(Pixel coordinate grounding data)
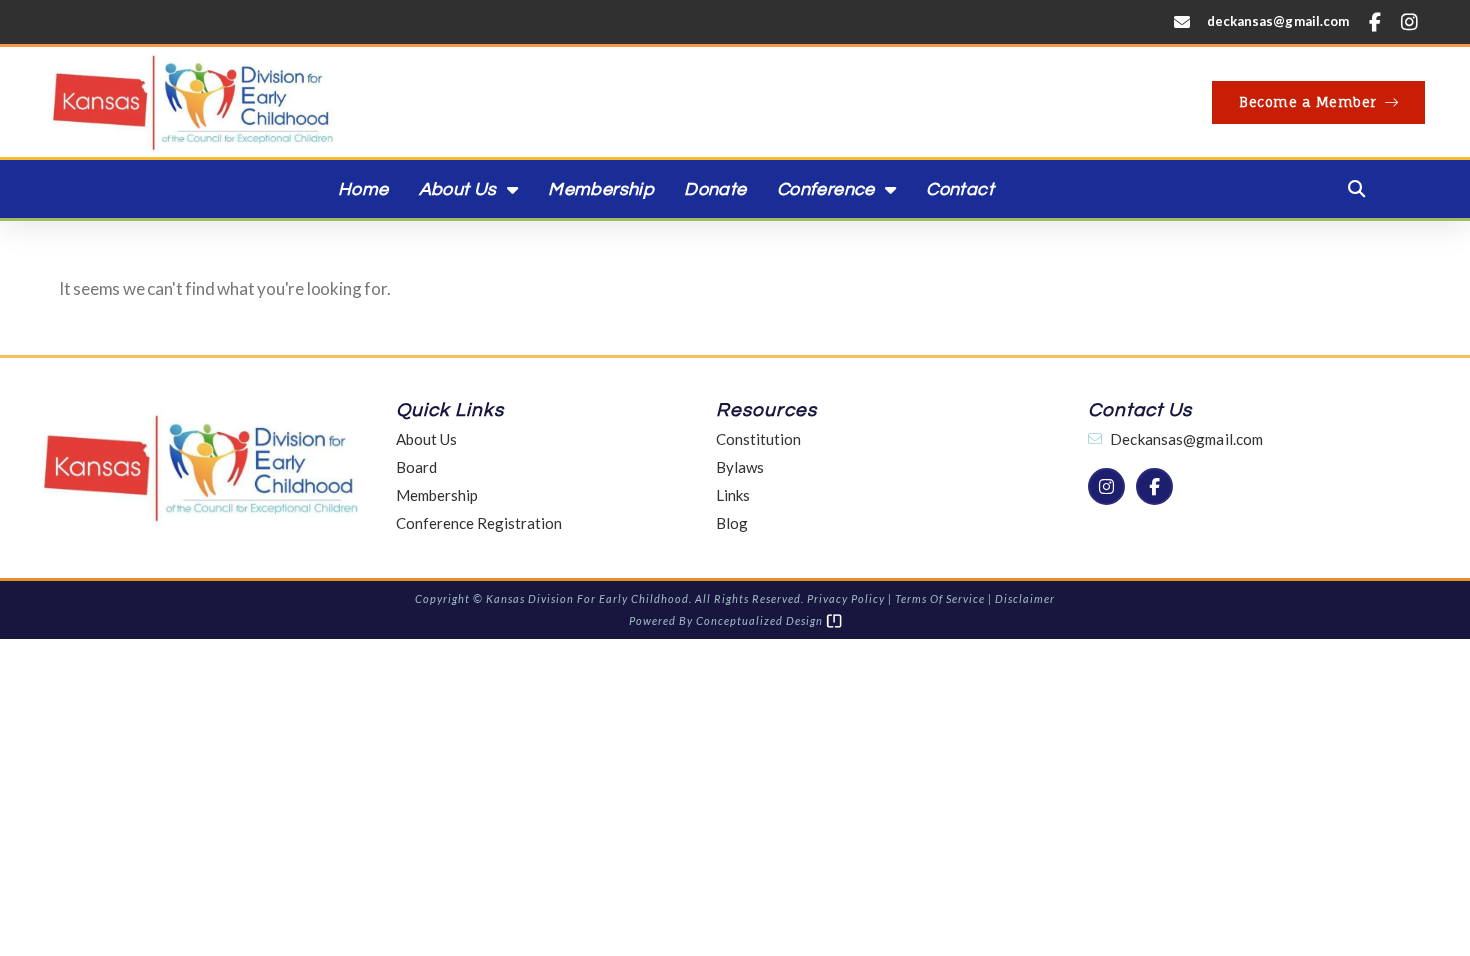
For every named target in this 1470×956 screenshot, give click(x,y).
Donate (715, 189)
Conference (826, 189)
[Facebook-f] (1374, 22)
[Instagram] (1410, 22)
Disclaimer (1025, 598)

### What you are asked to do
Transcribe the data word for word, with no images.

### Exercise solution
For every named target in this 1470×956 screenshot, give click(x,y).
Donate (715, 189)
Conference (826, 189)
[Facebook-f] (1374, 22)
[Instagram] (1410, 22)
Disclaimer (1025, 598)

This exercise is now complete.